J’ai pris le parti de retourner à l’atelier, l’impression m’aiderait probablement à contrôler cette colère et cette inquiétude qui me bouffaient de l’intérieur. Mais alors que je franchissais la porte de chez nous, mon portable sonna. Sautant dessus, j’ai été surpris, mais rassuré, d’entendre la voix de Liv. Bien plus terrifié par ce qu’elle allait m’annoncer. C’était pour maintenant.
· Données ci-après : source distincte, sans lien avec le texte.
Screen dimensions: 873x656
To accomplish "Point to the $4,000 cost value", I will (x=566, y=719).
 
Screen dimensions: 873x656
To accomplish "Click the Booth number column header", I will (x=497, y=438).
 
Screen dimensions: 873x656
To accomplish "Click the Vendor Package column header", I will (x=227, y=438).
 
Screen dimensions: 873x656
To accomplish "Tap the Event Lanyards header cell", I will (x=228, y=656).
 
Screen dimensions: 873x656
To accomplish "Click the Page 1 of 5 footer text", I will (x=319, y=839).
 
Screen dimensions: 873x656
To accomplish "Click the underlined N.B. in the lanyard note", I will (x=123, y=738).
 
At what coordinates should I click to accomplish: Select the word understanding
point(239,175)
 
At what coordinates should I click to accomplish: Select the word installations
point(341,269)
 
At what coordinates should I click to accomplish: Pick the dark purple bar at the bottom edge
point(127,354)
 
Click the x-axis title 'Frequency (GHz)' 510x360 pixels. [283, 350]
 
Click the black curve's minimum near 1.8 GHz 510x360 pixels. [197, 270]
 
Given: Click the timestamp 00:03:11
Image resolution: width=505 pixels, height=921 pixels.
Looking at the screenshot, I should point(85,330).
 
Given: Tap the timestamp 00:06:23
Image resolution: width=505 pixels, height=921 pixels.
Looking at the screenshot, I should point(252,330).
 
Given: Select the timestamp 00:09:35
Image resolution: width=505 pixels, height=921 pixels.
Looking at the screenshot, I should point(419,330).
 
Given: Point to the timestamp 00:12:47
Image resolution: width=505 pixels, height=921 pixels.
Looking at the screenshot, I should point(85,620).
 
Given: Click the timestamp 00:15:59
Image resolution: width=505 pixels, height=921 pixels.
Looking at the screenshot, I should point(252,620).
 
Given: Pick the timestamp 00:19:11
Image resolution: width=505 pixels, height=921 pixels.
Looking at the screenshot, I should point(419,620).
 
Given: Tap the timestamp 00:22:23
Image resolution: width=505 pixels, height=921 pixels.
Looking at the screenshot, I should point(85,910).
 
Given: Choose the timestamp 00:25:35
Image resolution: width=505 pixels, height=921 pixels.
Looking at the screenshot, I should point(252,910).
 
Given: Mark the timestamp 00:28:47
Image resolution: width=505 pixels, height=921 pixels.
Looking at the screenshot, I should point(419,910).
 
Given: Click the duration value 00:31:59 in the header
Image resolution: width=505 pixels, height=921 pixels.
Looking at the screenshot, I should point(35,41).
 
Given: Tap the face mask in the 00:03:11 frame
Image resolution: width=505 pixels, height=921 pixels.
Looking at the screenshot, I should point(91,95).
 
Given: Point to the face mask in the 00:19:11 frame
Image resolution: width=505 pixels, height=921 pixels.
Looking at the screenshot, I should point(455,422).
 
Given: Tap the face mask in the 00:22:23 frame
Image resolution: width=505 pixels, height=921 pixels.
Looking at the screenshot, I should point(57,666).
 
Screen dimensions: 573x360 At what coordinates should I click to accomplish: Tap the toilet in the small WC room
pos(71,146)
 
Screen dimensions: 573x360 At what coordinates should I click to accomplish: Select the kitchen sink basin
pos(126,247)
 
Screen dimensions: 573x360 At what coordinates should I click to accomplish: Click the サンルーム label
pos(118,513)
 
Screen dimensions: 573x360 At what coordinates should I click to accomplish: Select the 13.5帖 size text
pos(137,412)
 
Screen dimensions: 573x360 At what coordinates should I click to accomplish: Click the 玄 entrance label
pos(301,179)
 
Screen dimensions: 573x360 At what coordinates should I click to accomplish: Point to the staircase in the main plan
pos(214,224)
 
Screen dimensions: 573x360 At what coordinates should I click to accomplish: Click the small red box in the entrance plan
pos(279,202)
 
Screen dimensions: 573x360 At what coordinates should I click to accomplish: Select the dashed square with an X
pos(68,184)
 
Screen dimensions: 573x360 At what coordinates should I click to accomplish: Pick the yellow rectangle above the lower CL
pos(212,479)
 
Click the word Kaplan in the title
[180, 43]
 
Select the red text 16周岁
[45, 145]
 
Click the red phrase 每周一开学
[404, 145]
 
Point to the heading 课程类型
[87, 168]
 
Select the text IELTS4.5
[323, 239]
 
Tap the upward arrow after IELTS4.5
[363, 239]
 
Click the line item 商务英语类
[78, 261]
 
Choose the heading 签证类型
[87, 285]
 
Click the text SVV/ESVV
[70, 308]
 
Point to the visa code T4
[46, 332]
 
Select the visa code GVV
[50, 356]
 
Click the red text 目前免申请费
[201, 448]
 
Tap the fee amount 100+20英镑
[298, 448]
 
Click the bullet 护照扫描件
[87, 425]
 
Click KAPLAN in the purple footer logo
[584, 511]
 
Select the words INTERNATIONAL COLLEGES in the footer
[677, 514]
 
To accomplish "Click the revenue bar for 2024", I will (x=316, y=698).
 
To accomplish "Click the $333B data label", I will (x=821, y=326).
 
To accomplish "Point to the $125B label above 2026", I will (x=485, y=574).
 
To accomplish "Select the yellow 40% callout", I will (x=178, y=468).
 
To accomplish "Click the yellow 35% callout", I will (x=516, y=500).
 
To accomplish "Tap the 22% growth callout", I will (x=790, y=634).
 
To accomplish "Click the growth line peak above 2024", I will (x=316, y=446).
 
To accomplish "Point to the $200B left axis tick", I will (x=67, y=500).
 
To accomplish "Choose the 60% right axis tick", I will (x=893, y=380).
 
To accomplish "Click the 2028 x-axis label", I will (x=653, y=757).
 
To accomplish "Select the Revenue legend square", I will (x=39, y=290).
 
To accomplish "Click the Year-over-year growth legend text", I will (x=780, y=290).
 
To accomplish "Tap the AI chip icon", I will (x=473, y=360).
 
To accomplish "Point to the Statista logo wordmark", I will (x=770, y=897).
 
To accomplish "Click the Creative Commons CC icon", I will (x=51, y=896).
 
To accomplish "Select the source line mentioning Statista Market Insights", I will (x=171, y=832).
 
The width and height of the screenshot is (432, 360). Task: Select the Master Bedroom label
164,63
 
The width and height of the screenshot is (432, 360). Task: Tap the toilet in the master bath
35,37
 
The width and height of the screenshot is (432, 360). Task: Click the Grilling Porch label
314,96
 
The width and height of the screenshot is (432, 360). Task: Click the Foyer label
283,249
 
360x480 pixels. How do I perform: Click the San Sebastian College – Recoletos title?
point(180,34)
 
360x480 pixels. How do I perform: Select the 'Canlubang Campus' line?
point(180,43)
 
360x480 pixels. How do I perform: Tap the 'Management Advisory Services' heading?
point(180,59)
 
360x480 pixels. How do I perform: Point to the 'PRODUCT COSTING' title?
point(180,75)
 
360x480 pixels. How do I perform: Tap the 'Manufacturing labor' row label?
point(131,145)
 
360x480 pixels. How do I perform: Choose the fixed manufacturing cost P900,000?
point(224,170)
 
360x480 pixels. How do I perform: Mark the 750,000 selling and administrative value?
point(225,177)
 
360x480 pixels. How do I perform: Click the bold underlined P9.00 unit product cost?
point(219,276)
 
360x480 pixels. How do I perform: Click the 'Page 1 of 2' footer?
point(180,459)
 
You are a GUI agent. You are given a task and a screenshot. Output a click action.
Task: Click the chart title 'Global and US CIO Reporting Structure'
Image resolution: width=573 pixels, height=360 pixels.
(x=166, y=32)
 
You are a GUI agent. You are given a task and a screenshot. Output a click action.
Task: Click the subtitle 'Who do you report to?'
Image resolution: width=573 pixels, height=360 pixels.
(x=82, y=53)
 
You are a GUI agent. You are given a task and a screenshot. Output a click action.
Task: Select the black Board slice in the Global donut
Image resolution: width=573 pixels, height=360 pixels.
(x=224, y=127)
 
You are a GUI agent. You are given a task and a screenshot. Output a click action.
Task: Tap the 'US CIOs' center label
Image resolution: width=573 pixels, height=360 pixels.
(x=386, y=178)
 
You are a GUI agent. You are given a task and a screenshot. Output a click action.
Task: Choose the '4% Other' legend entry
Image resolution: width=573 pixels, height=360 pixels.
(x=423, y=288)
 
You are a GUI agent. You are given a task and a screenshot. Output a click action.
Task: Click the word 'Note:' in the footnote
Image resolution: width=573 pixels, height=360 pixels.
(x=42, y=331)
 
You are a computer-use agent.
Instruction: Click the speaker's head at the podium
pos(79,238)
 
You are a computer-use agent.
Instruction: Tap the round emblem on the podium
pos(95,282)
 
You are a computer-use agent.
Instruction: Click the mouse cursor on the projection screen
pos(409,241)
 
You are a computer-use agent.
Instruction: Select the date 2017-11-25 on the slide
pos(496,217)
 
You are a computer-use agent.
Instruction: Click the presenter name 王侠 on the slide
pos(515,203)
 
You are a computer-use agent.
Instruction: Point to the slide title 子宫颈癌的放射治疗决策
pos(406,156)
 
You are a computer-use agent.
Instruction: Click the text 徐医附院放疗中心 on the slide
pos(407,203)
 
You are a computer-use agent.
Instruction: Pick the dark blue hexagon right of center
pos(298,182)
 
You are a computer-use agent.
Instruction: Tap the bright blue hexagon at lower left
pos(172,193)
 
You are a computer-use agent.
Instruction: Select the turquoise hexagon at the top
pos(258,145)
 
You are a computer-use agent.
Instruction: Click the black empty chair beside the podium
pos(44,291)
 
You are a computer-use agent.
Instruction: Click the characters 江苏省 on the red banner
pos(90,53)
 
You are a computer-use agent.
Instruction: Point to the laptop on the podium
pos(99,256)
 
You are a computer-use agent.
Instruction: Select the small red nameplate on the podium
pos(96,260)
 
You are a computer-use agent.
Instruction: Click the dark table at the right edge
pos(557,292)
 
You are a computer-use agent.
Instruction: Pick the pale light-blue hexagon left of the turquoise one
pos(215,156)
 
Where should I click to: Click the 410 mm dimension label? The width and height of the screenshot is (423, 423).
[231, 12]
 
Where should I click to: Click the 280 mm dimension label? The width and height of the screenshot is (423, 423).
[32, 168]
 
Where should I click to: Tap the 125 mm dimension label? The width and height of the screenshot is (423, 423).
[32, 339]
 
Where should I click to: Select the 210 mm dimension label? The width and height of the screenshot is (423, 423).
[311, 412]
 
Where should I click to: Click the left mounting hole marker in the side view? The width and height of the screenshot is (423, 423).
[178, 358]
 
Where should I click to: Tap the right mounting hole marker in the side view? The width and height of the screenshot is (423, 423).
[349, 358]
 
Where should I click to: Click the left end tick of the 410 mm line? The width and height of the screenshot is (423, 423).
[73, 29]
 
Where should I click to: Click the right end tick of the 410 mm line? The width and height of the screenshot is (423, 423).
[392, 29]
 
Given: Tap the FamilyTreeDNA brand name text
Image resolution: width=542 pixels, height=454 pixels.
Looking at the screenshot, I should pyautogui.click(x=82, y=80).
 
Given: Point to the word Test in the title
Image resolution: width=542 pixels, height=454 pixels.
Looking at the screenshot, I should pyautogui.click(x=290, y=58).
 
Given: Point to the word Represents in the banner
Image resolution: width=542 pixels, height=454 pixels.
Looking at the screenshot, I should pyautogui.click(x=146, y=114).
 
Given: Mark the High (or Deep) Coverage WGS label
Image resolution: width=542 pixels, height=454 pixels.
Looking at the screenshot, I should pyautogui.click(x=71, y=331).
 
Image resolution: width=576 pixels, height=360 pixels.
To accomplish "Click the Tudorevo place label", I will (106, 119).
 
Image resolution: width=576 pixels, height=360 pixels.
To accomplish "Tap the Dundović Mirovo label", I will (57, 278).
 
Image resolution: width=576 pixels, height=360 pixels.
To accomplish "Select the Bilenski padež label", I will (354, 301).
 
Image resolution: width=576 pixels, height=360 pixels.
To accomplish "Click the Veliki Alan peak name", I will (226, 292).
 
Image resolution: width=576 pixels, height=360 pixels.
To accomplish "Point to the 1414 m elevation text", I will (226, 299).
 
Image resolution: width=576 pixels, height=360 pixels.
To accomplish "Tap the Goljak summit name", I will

Sans plus attendre, j’ai couru à l’intérieur, récupérant la valise qu’elle avait préparée et cachée sous notre lit depuis un moment déjà, avant de foncer vers l’hopital, où j’arrivais quelques minutes plus tard. Entrant dans la pièce, j’ai vu qu’elle commençait doucement à se réveiller… M’approchant timidement, j’ai serré sa main dans la mienne :
- J’suis désolé de ne pas avoir été là avant. J’ai essayé. Ils ne m’ont pas laissé rester avec toi.
Sentant sa main serrer la mienne plus fort, avant de voir son visage se déformer, j’ai demandé inquiet :
- Est ce que ça va ??Avant de déposer un baiser sur son front, comprenant ce qu’il venait de se passer, caressant sa joue, priant pour trouver un moyen de la rassurer :
- Mais non… Tout va bien se passer. Je suis là. J’te laisse pas. Adam est chez tes parents. Et bientôt, on aura la plus belle petite fille qu’on ait jamais vu.Moi ? Gaga ? À peine. J’avais beau avoir peur, moi aussi, je tentais de ne rien laisser paraître. La curiosité et l’envie d’avancer l’emportaient sur ma peur dévorante.